Die lange Bearbeitungszeit wurde angesprochen – zu Recht. Dafür gibt es aber auch Erklärungen. Sie wurden ebenfalls auch schon dargelegt 2005 bis 2007 wurde der Bericht bereits bearbeitet, dann wurde der Entscheid gefällt, dass die neue Spitalfinanzierung eingeführt werden soll auf 2012. Und das hat dann dazu geführt, dass die Angst grassiert hat, es komme zu diesen blutigen Entlassungen und Rationierung sei dann ein anderes und noch bedeutenderes Thema. Selbstverständlich haben wir das mit dem Postulanten abgesprochen und es wurde dann entschieden, dass wir warten sollen, bis die neue Spitalfinanzierung eingeführt und etabliert ist, und wir dann konkretere, bessere Aussagen machen können. Das haben wir mit dieser Umfrage getan. Ich gebe Ihnen natürlich Recht, wenn Sie darauf hinweisen, dass man noch konkretere Punkte herausgeschält haben möchte. Dafür, da sind wir uns wahrscheinlich auch einig, bräuchte es aber ganz klar eine wissenschaftliche Studie. Für eine solche Studie müsste man dann auch bereit sein, die finanziellen Mittel dafür zur Verfügung zu stellen.

Wir haben darauf hingewiesen, präventive Massnahmen, die tatsächlich am Ort einsetzen, an dem sie wirken, Qualität, genügend Fachpersonal bei der Pflege oder auch bei den Medizinerinnen und Medizinern. Damit muss und sollte auch weiterhin sichergestellt werden, dass eine faire Mittelverteilung für alle gewährleistet werden kann. Aber da sind auch wieder alle gefordert, natürlich die Politik, aber nicht nur die Politik, sondern auch die Medizin, die Pharmaindustrie sowie die Patientinnen und Patienten.

> [Daten]

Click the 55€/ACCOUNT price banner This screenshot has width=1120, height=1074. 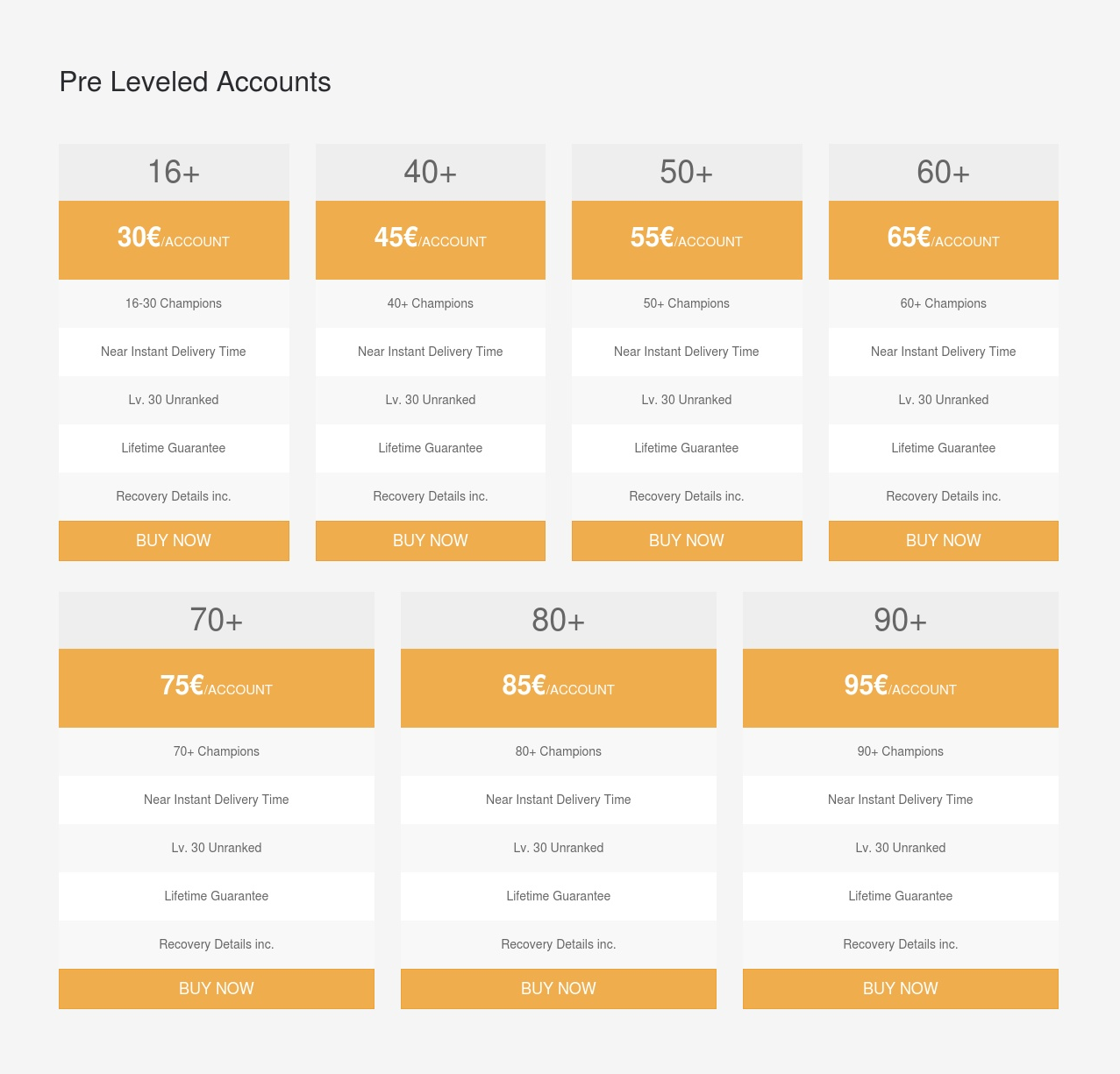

> [Arbeitsauftrag 1] Geben Sie aus dem bereitgestellten Text zur Spitalfinanzierung den Abschnitt wörtlich aus, der bei den Worten „Wir haben darauf“ beginnt und nach „Patientinnen und Patienten.“ endet.
> [Arbeitsauftrag 2] In welchem Zeitraum wurde der Bericht laut dem bereitgestellten Text bereits bearbeitet?

> [Ergebnis 1]
Wir haben darauf hingewiesen, präventive Massnahmen, die tatsächlich am Ort einsetzen, an dem sie wirken, Qualität, genügend Fachpersonal bei der Pflege oder auch bei den Medizinerinnen und Medizinern. Damit muss und sollte auch weiterhin sichergestellt werden, dass eine faire Mittelverteilung für alle gewährleistet werden kann. Aber da sind auch wieder alle gefordert, natürlich die Politik, aber nicht nur die Politik, sondern auch die Medizin, die Pharmaindustrie sowie die Patientinnen und Patienten.

> [Ergebnis 2] 2005 bis 2007.